Monica Szczepanski, 17, won grand champion showing her cat, Snickers.

“Having a good connection with your cat is first of all,” she said. “I got my cat when she was about 7 weeks old, and she’s been my favorite cat ever since. She’s one of the sweetest cats I’ve ever had. She’s always wanting love, no matter what. She’s never been mean at all.”

Getting the cat to trust you is also important, Szczepanski said.

“She has a good connection with me,” she said.

This was also Szczepanski’s first year showing cats, but her older siblings had shown cats for years, so helped her with tips.

Molly Burger, 14, won intermediate champion with her cat, Hobbs.

She agrees that trust is No. 1 in showing cats.

“He has to be in really good health,” she added. “He has to be groomed, free of parasites. You have to make sure your cat isn’t too creeped out or he could injure himself — or you.”

Burger has no problems manhandling Hobbs.

“He’s very relaxed,” she said. “I can do almost anything with him. He’s very lovey and really playful.”

Clark noted that the cat’s temperament matters when it comes to showing felines.

“With (Rose), she’s not around other cats, so being around the other cats on the show table was a little nervous for her, so she was hissing, but she kept herself really collected under the pressure,” Clark said. “Her harness, she doesn’t like either, so she was trying to step out of it.”
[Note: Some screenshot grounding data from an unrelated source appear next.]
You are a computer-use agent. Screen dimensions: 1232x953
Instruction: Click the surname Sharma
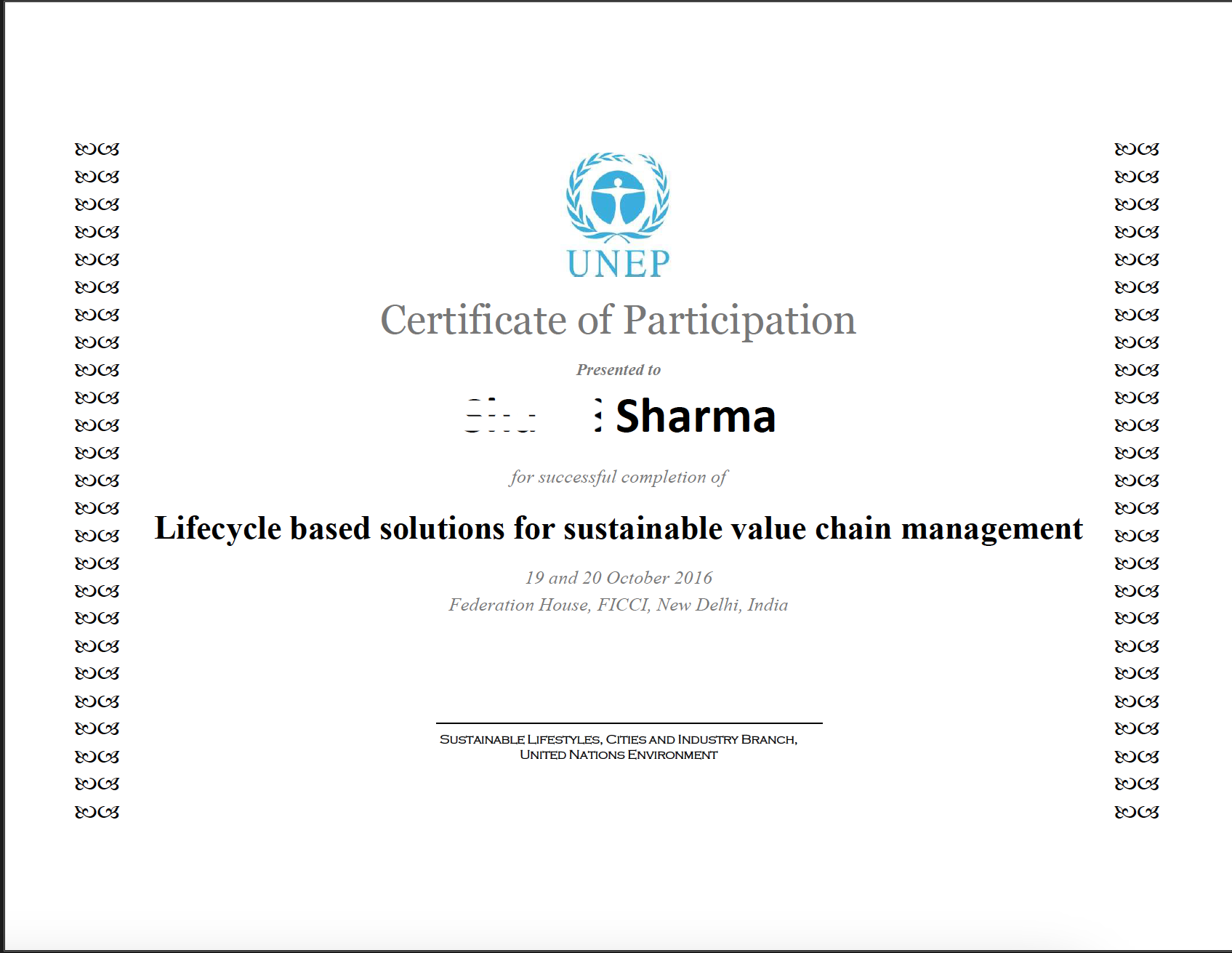point(695,417)
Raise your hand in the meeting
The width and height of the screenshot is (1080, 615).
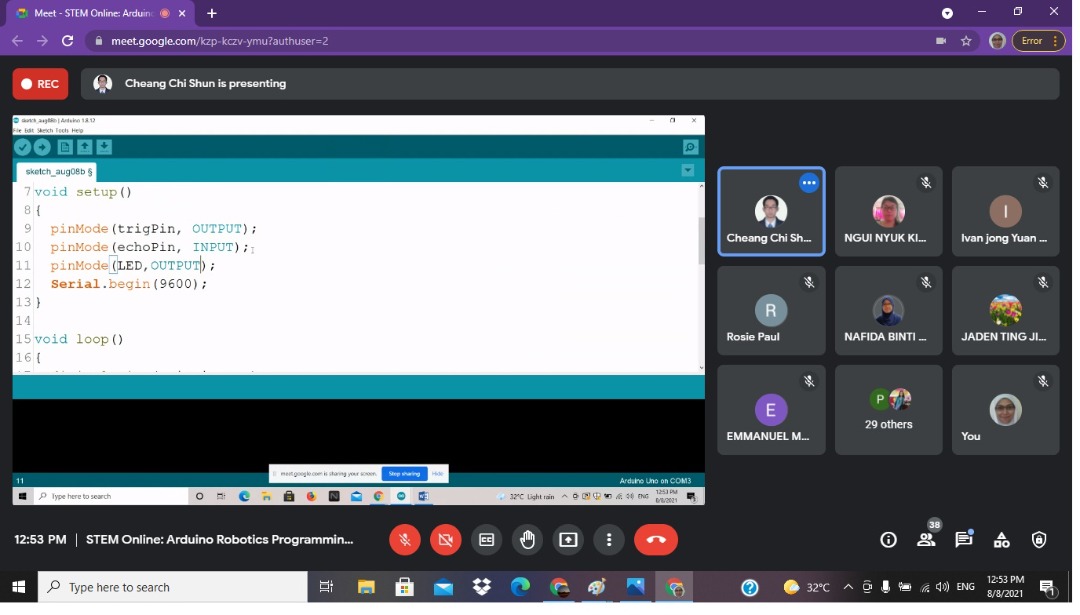click(x=527, y=539)
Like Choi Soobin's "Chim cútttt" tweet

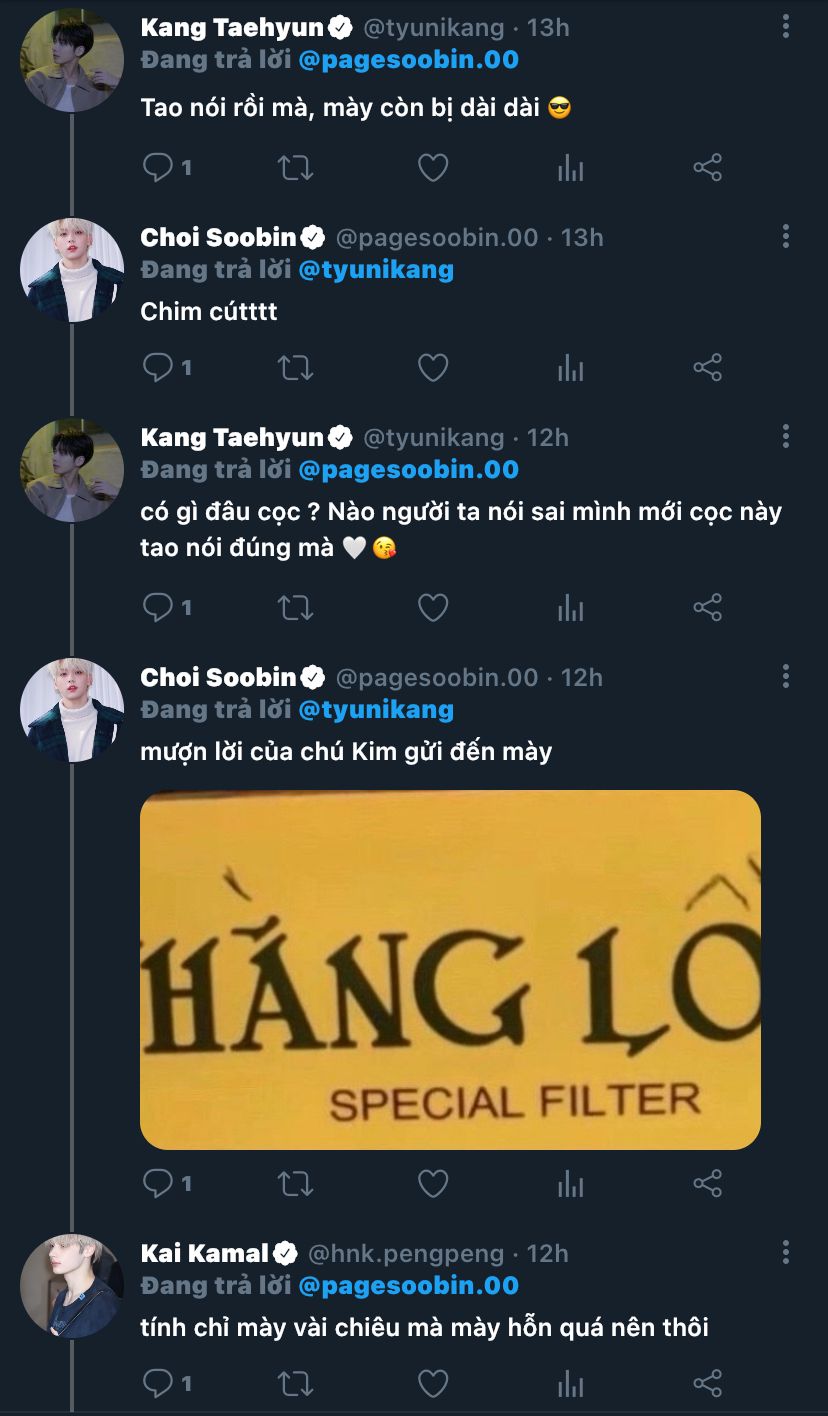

The relationship Clark has built with Rose enabled Clark to help calm the kitty, she said.

“If your animal gets too stressed, if you hold them, your heartbeat against them will calm them,” Clark said. “When (Rose) starts purring, that’s how I know she’s relaxed.”

Purring isn’t always a sign of a relaxed cat.

Virginia Anderson, 12, struggled to get her black and white tuxedo cat, Druzy, to behave on the show table.

“She purrs and meows at the same time,” Anderson said, holding Druzy close between competitions.